— Exercise goal —
After locating the line that contains "This screenshot has width=1456, height=819." in the material below, copy that line and each one following it, exactly, up to the last line. Pictures stay out.

— Records shown —
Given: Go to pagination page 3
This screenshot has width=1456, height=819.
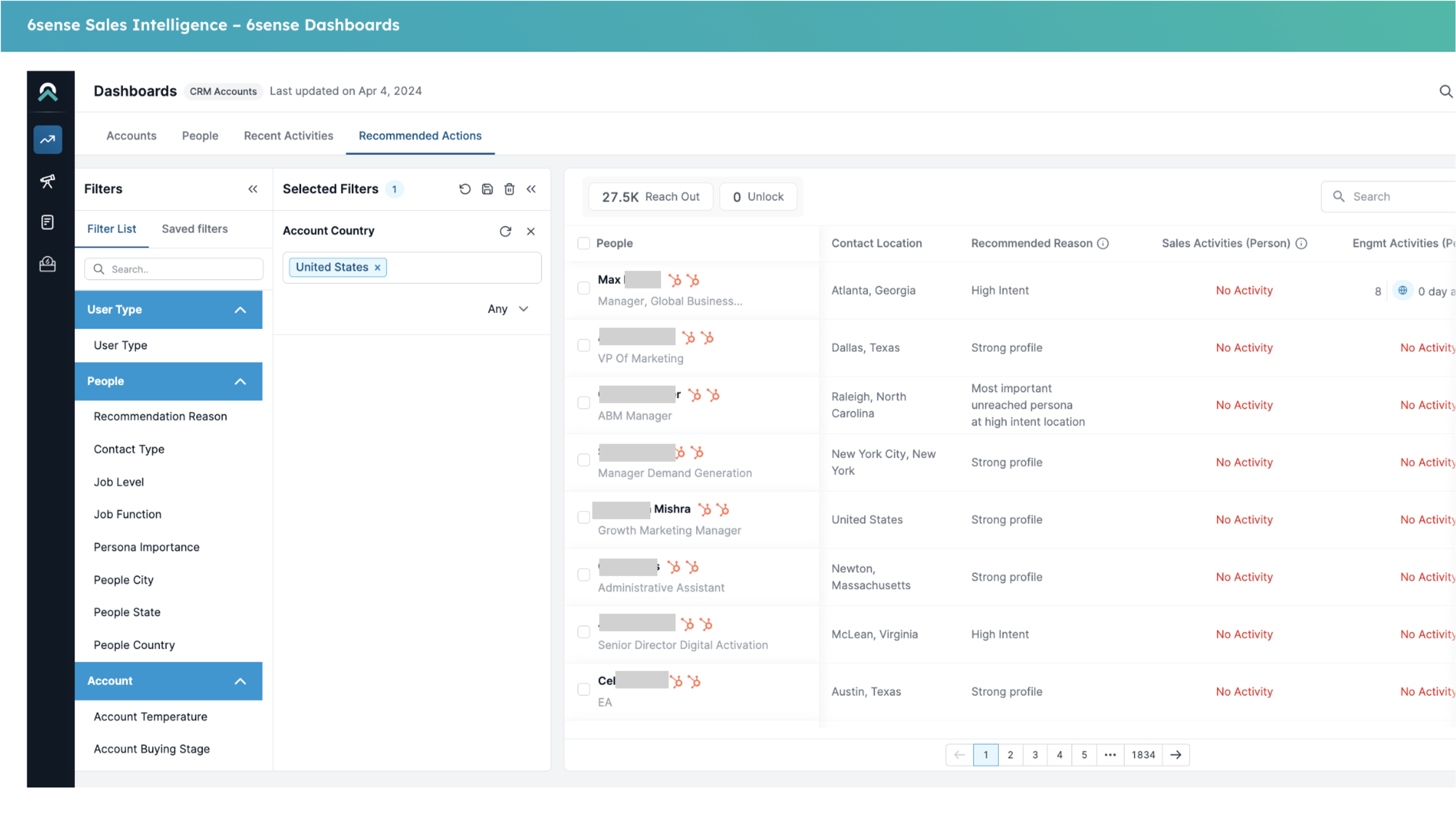Looking at the screenshot, I should 1035,755.
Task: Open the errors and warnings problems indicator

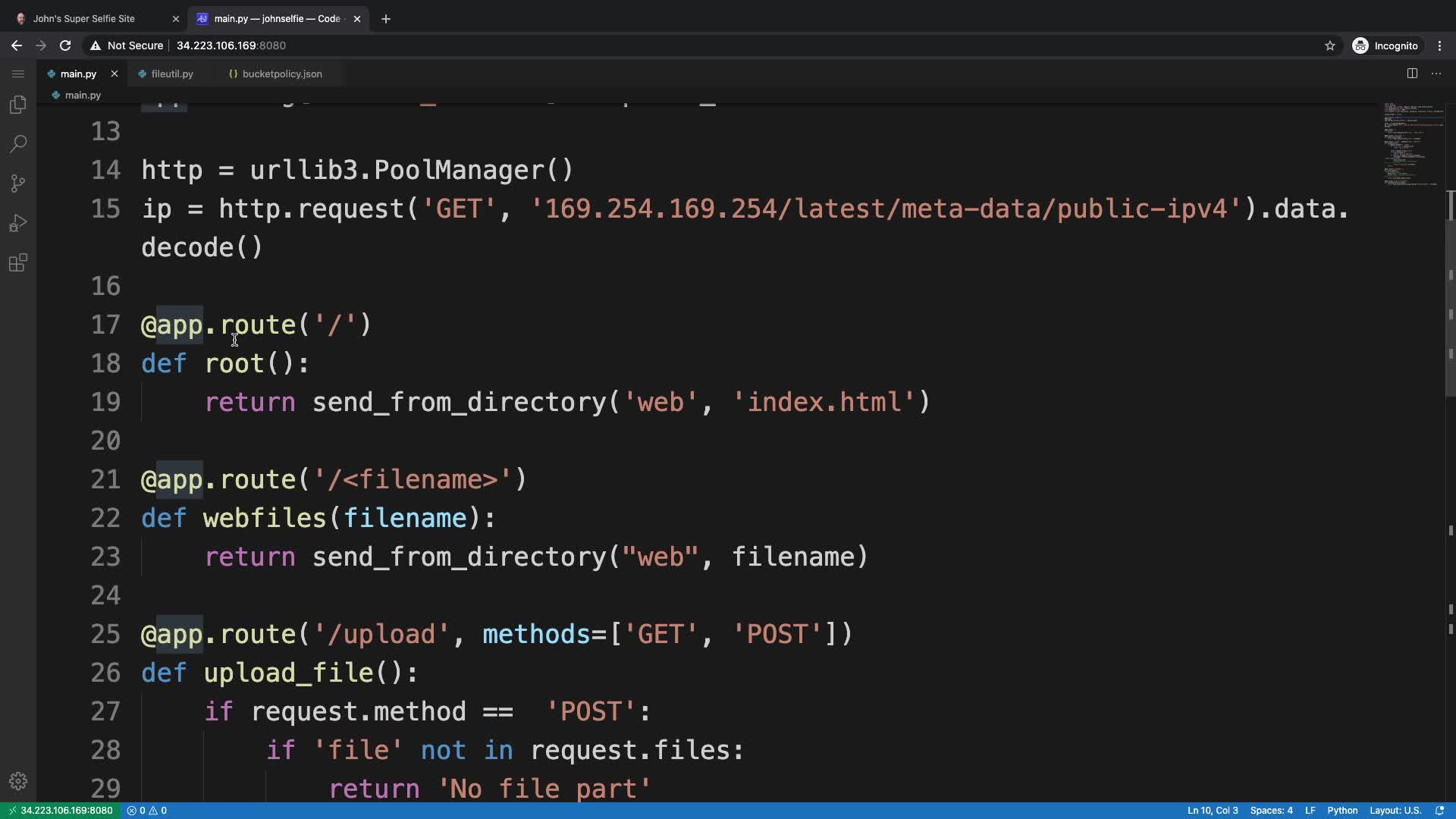Action: point(147,811)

— Solution for this exercise —
This screenshot has width=1456, height=819.
Looking at the screenshot, I should 1035,755.
Task: Open the errors and warnings problems indicator

Action: point(147,811)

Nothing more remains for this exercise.